Open Mmoncadaisla opened 5 years ago
I was helping out too and things we tried:
1) windows server 2016 ec2 instance without gdal, with conda environment. Able to read a local file at 'file:///C:/foo/bar.tif;
2) try with gdal:/
(as in pastebin example)
3) try uri as file:///C:/foo/bar
etc
It seems that it may be down to the GDAL reader with windows local paths. the jvm reader seemed to work as in item 1 above. It may also be the ENVI format itself.
This one is fairly difficult to debug also just due to my dev environment being mac / linux.
I also somewhat wonder if the issue may be in the GT code?
Okay here is my hypothesis and proposed fix(es).
If the user is on Windows and pointing at a local file in such a fashion that would use the GDAL reader, this code will be used to parse the URI string. The comment here claims that VSIPath doesn't like single slash file:/path
so removes it. But the file:/
(single slash) seems to be exactly what is needed for correct extraction of windows file path from the WINDOWS_LOCAL_PATH_PATTERN
regex here.
Furthermore if we remove the file:/
from a windows URI the VSIPath's SCHEME_PATTERN
regex is going to incorrectly interpret the drive letter as the scheme.
My proposed fixes:
Remove the tweaked
logic entirely from GDALRasterSource
. That would allow the user to pass in file:/C:\Foo\Bar\file.dat
which will result in VSIPath().vsiPath
equal to C:\Foo\Bar\file.dat
Change to geotrellis contrib and RF:
Change the WINDOWS_LOCAL_PATH_PATTERN
to (?<=(?:(\/){2})).+
to remove the scheme correctly.
change the tweaked
logic from the GDALRasterSource
. Instead of removing file:/
entirely, replace it with the double slash so: file:/C:\Foo\Bar\file.dat
-> file://C:\Foo\Bar\file.dat
@metasim who on the GT side do we need to engage?
@MiguelNOX I published a snapshot / dev of the branch here built as a whl to the test pypi instance.

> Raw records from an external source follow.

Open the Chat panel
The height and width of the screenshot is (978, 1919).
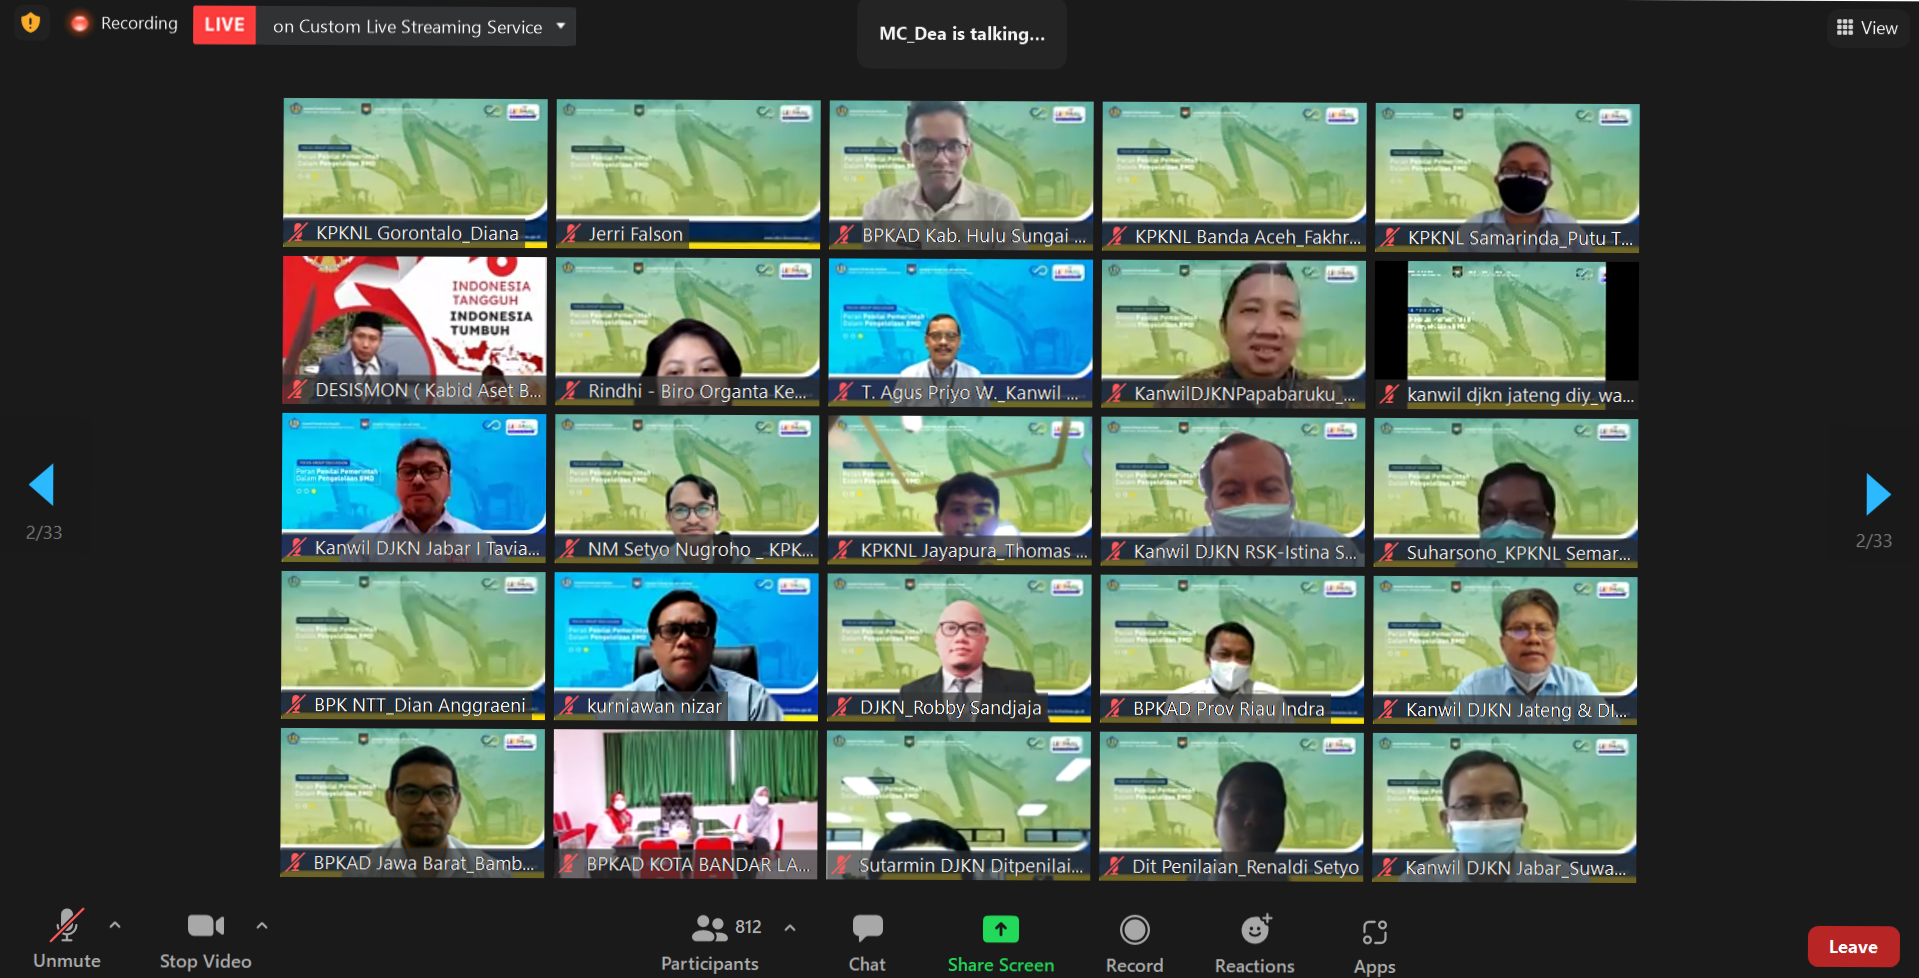[867, 942]
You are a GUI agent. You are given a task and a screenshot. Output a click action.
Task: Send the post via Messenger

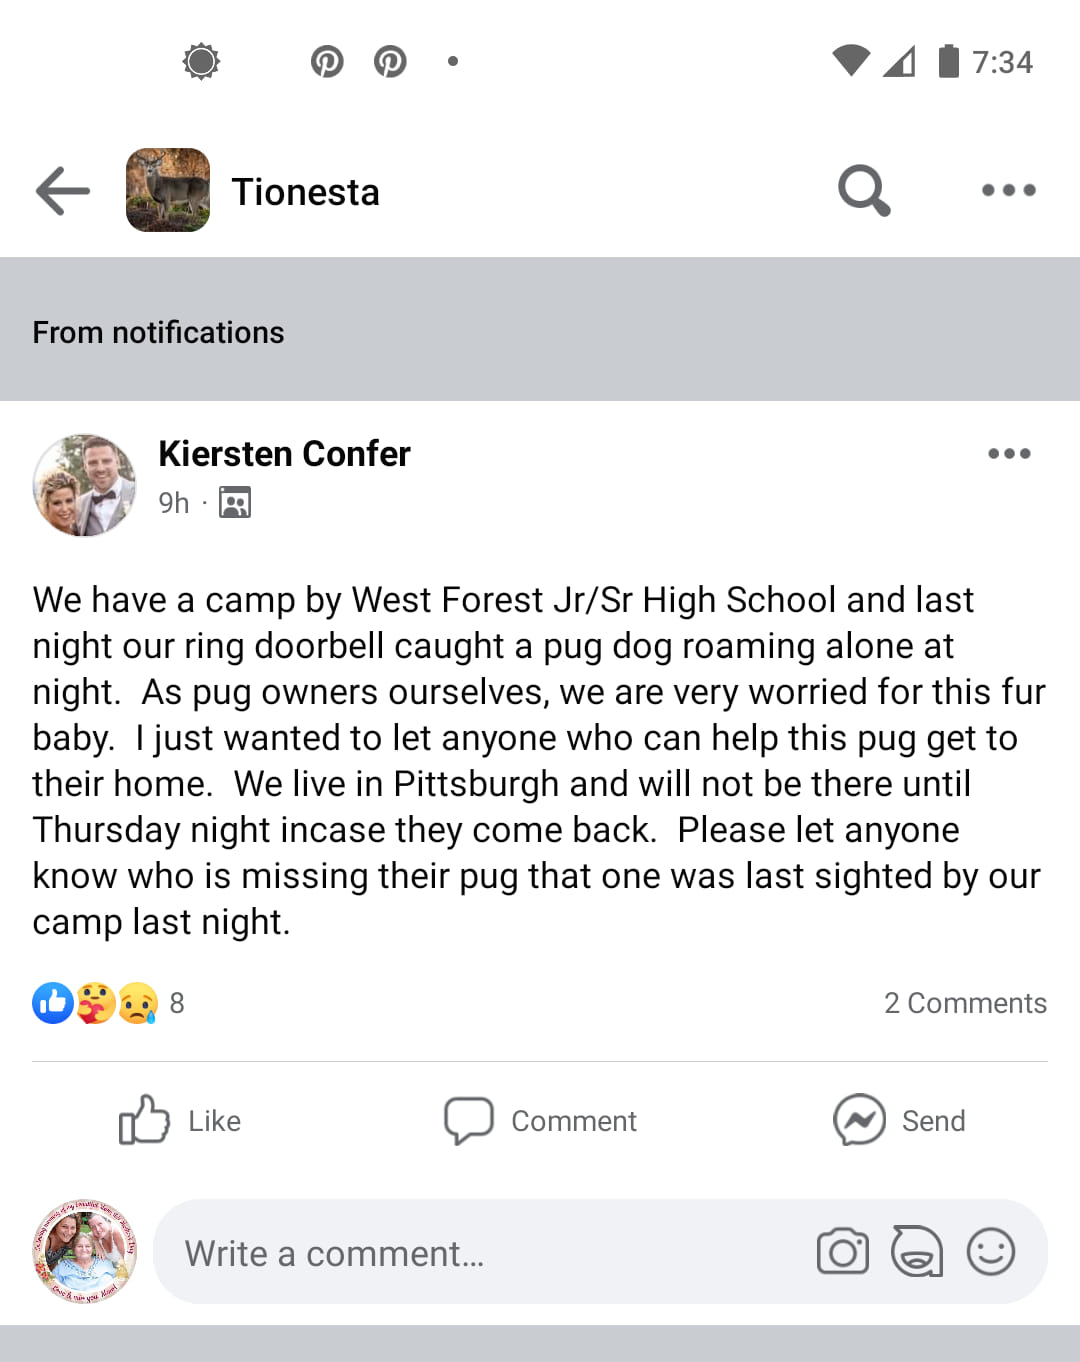tap(899, 1120)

Can you try installing in your environment?
pip install --extra-index-url https://test.pypi.org/simple/ pyrasterframes==0.8.2.dev0
And let us know if it works with specifying a single slash path like so: spark.read.raster(r'file:/D:\path\to\raster')
@vpipkt After installing it in my environment and removing the older version (had to necesarily remove it in order to let it run properly) i get the next error:
Thank you again for your dedication, i hope we can solve this!

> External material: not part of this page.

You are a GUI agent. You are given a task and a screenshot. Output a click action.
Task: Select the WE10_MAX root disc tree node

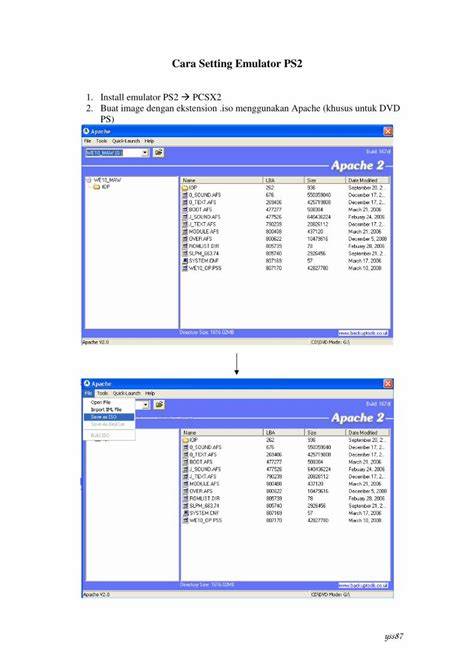tap(107, 180)
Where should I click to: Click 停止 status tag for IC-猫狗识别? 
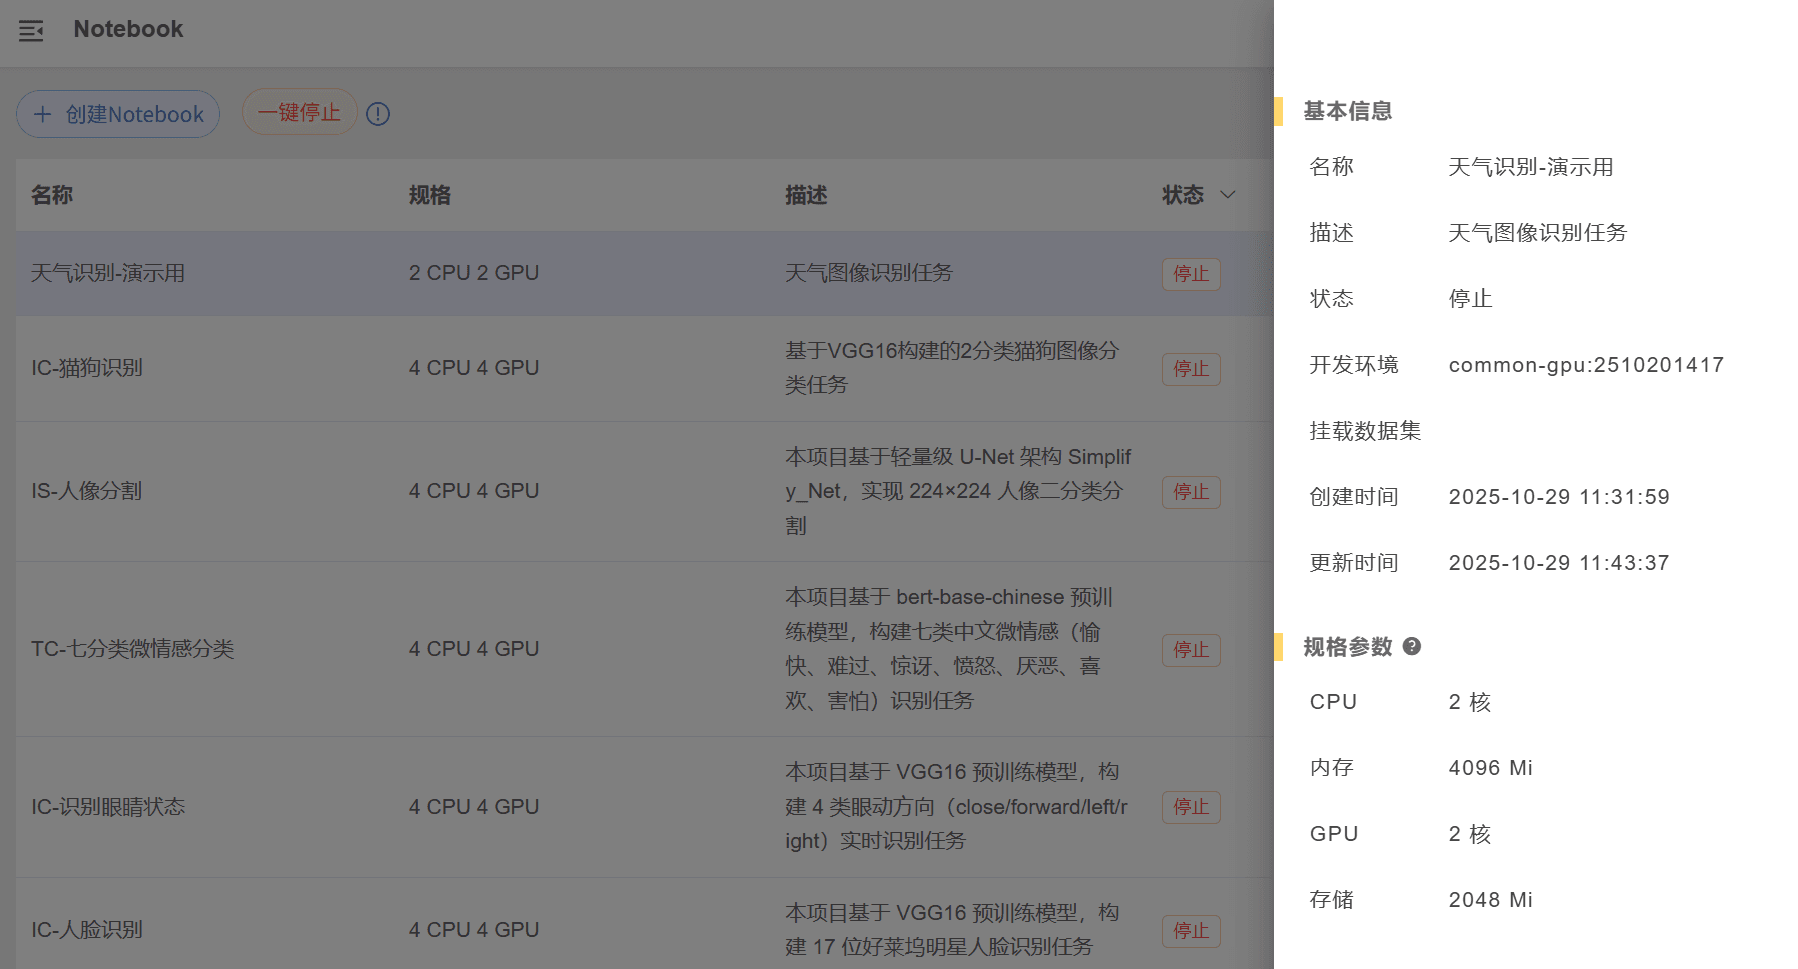tap(1190, 369)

Ok I think we now have isolated the following:
1) changes to URI string interpretation discussed above 2) improved discussion of windows gdal installation in the documentation;
Rationale for 2 is seen in latest attempts by @MiguelNOX to read envi file. Python session has access to GDAL, and attempts to read envi file are handled by the JVM GeoTiff reader, meaning (probably) that the underlying call to GDALWarp.get_version_info
has failed and gal is not available.
Trying to get an output of the same script from @MiguelNOX where we also see the output from pyrasterframes.utils.gdal_version
which would be more definitive.
You are totally right, when i try to get the output from pyrasterframes.utils.gdal_version
i get not available
as output. in my local computer.
EDIT:
I've just tried using pyrasterframes through google colab on this tif file from the RF's doc page: B02.tif
I've succeeded at reading the file with just gdal through the colab notebook. I have also tested spark on it and it works properly. However, i still get trouble reading the file through pyrasterframes as shown below in the pastebin.
In this case, when running from pyrasterframes.utils import gdal_version print(gdal_version())

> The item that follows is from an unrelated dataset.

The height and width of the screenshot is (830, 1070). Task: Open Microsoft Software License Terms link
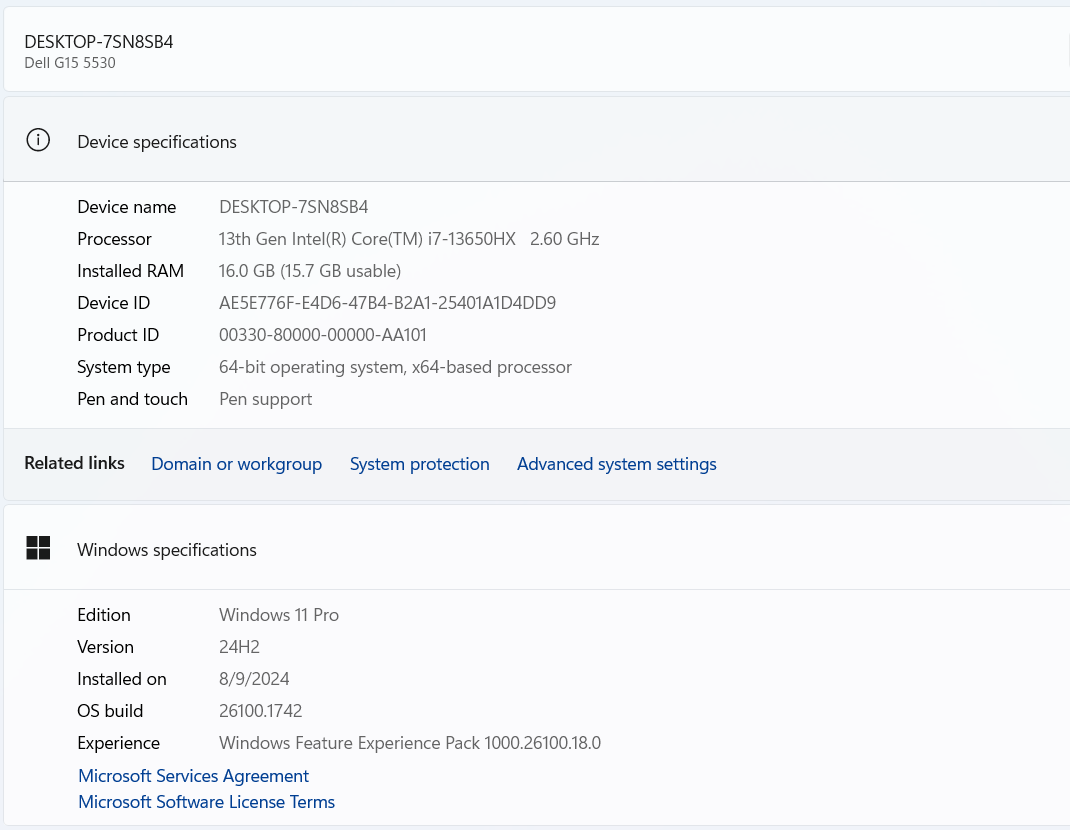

i get GDAL 2.2.3, released 2017/11/20GDAL 2.2.3, released 2017/11/20
as output.
Well that is good to know. Hmm @metasim is there someone that @MiguelNOX could reach out to for help with installing the gdalwarp bindings correctly in Windows?
On Tue, Sep 24, 2019 at 3:49 AM MiguelNOX notifications@github.com wrote:
You are totally right, when i try to get the output from pyrasterframes.utils.gdal_version i get not available as output.
— You are receiving this because you were mentioned. Reply to this email directly, view it on GitHub https://github.com/locationtech/rasterframes/issues/356?email_source=notifications&email_token=AB3P4L4SZJVQXJCWFKU3SOLQLHBB3A5CNFSM4IYCRA6KYY3PNVWWK3TUL52HS4DFVREXG43VMVBW63LNMVXHJKTDN5WW2ZLOORPWSZGOD7NNZ3Y#issuecomment-534437103, or mute the thread https://github.com/notifications/unsubscribe-auth/AB3P4L24O6NIBFBAYNBG5P3QLHBB3ANCNFSM4IYCRA6A .
@MiguelNOX You could try the GeoTrellis Gitter channel. On Windows it's often that the GDAL shared libraries aren't in the PATH
variable.
For reference a short recap on how to read envi files located on a Windows network share, via gdal (2.4.2), in pyrasterframes on macOS (10.15).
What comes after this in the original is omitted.